Comprised mostly of Inuit and northern Cree, they have some basic military training. But while they work in conjunction with the Canadian military, they are not part of the regular Canadian Forces.

The part-time volunteers are the eyes and ears of the military in areas around where they live.  They aren’t reservists, but for administrative purposes, they’re listed as part of the Canadian Armed Forces Reserve.
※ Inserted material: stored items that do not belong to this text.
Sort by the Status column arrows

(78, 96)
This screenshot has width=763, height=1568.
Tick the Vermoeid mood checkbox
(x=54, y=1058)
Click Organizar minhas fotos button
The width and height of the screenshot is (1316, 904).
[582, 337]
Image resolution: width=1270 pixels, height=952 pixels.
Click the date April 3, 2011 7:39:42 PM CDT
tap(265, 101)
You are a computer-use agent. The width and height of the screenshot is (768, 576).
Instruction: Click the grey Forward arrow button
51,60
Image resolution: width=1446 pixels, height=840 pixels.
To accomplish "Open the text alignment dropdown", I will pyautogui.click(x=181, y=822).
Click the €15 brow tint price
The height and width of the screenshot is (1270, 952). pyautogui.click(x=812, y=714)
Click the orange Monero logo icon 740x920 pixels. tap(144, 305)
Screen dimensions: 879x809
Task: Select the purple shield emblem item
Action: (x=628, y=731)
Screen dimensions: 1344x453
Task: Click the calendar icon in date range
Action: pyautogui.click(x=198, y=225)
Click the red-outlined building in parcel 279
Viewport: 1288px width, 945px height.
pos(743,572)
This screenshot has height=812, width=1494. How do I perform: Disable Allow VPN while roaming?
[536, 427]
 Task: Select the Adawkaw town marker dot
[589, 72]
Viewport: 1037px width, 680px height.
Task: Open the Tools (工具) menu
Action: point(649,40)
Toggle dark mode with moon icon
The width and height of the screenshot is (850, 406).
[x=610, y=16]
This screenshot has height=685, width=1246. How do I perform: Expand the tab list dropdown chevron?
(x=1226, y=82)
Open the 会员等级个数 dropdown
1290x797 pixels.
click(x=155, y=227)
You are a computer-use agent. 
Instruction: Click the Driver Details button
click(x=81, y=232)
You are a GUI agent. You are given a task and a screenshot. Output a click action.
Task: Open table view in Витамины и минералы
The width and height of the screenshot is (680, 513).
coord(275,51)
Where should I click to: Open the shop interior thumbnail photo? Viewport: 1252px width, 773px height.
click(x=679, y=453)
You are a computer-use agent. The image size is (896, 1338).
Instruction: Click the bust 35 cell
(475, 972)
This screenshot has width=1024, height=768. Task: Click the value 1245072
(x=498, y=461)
A 2010 Radio Canada International report looks at the Canadian Rangers:

Report raises concerns

In a report last year, and obtained by the CBC through an Access to Information request, the military chaplain for “Joint Task Force- North” (JTF-N) expressed concern over what is listed as a “significant number” of deaths among Rangers and Junior Rangers in the past four years..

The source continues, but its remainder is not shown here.